福祉関係の事業を開業する場合、株式会社等の営利法人以外に、NPO法人や一般社団法人などの非営利法人を設立する方も多くございます。でも、その違いを理解している方は多くないというのが実情です。今回は、NPO法人と社団法人、それと株式会社との違いについてお伝えします。


1.活動内容での違い
NPO法人と一般社団法人の一番の違いは、その活動内容にあります。社団法人は株式会社と同様に、法に触れなければどのような事業でも行うことができますが、NPO法人は活動の範囲が限られています。
NPO法人は、規定された特定非営利活動の20の分野の範囲内で活動を行う必要があります。その中には福祉分野も含まれおります。


2.設立の手続きや期間等の違い
社団法人の設立には、理事1名と社員2名以上が必要です。定款の作成を行って、公証役場で定款の認証を受け、設立登記が完了します。
設立にかかる費用は、登録免許税と定款認証に約11万円程度。そして、設立が認められるまで約1週間から10日程度の期間がかかります。

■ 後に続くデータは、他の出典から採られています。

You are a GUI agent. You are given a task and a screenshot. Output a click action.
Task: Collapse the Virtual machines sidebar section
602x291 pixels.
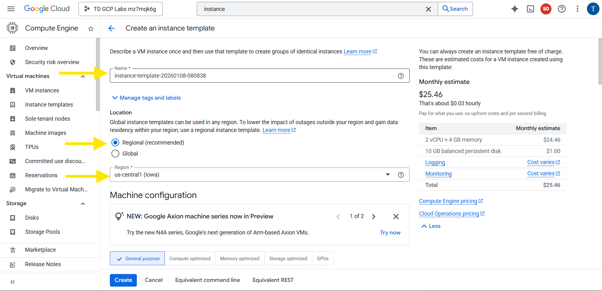click(83, 76)
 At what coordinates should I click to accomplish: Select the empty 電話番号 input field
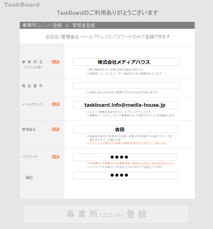click(126, 86)
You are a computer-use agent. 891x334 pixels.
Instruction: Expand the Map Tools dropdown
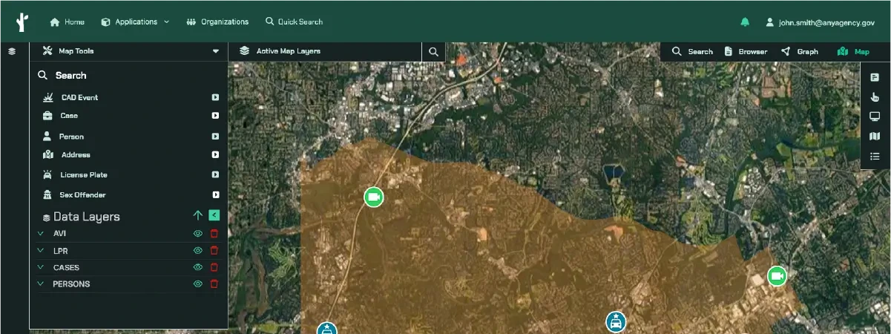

NPO法人は理事3名の他監事1名、社員も10名以上必要です。
設立時の登録免許税が免除されていることから、設立時の費用は0円で可能です。
社団法人と違い、審査などに時間がかかり4カ月ほどの設立に時間がかかります。


3.税制面での優遇措置
NPO法人は税制上の優遇を受けられる点がメリットです。法律で定められた34種類の収益事業に当てはまらなければ、税金はかかりません。また、34種類の収益事業に当てはまる場合にも、収益目的とみなされない場合もあります。


4.株式会社との違い
株式会社はNPOなどと違い、株式を発行し、資金調達をすることが可能です。大きく事業を始めたい場合に、株式を分配し、出資金を募ることができます。
また、営利目的のため利益を社員に分配することが容易です。
設立時に登録免許税15万円のほか、収入印紙代などで約20万円ほどの費用負担があります。

非営利法人と営利法人で一番の違いは、そのイメージにあります。株式会社は営利目的というイメージが強いため、事業内容が社会貢献性の高いものであっても営利目的とイメージされることが多いため、その点でもNPO法人や社団法人を選ぶ方も多くいます。


最後までご覧いただき、ありがとうございました。